- O QUE FAZER:
Reescreva o trecho sobre o capitalismo desde "Para Rajan, o" até "isoladas do restante da população.", inclusive, trocando "capitalismo" por "sistema capitalista".

- TRECHO DO DOCUMENTO:
•••••

Para Rajan, o capitalismo está sendo questionado porque não vem oferecendo oportunidades iguais.

Segundo o economista, regimes autoritários surgem "quando se socializam todos os meios de produção".

Já Collier sugeriu, em entrevista à revista semanal britânica New Statesman: "Mova-se para a esquerda na economia e fale a língua do pertencimento".

Segundo ele, o capitalismo não vem atendendo "às nossas gritantes disparidades sociais". Além disso, as elites vivem completamente isoladas do restante da população.

"Perdi a conta das vezes em que me disseram: 'Não só não conheço alguém que votou pelo Brexit, como também não conheço ninguém que conheça alguém que votou pelo Brexit.' Nos Estados Unidos, ouço exatamente o mesmo sobre Trump."

"A elite se afastou do restante da população. A elite vive nessa bolha social e intelectual e não percebeu ou se preocupou com a cisão —e foi presunçosa".

Polêmica

Mas, em um artigo de opinião recente no site da Bloomberg, Noah Smith, professor-assistente da Universidade Stony Brook, nos Estados Unidos, afirmou que "a questão realmente importante não é se o capitalismo está quebrado, mas o que deve ser feito para consertar o sistema econômico".

"Os sistemas econômicos são construções complexas que evoluem com o tempo —até mesmo um grupo muito inteligente de pessoas cometerá erros enormes se tentarem criar algo totalmente diferente. E a implementação de mudanças sociais radicais nunca é fácil— as revoluções tendem a ser violentas e caóticas, e as pessoas que acabam no poder geralmente são as que mais se preocupam em preservar sua dominação, em vez de garantir o bem-estar material das pessoas que elas governam", escreveu ele.

•••••

- DADOS REGISTRADOS:
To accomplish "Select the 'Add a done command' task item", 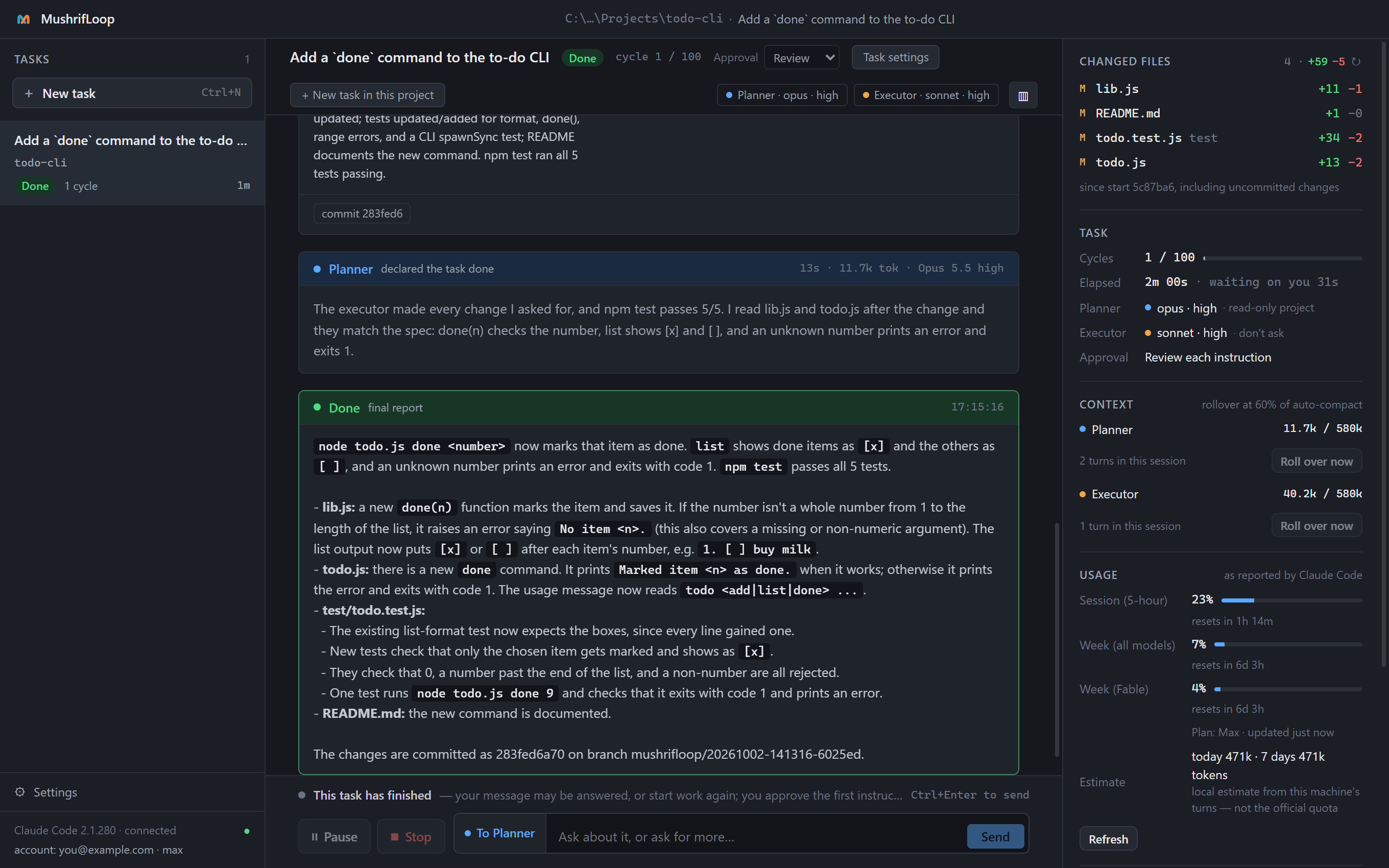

•••••

- SOLUÇÃO:
Para Rajan, o sistema capitalista está sendo questionado porque não vem oferecendo oportunidades iguais.

Segundo o economista, regimes autoritários surgem "quando se socializam todos os meios de produção".

Já Collier sugeriu, em entrevista à revista semanal britânica New Statesman: "Mova-se para a esquerda na economia e fale a língua do pertencimento".

Segundo ele, o sistema capitalista não vem atendendo "às nossas gritantes disparidades sociais". Além disso, as elites vivem completamente isoladas do restante da população.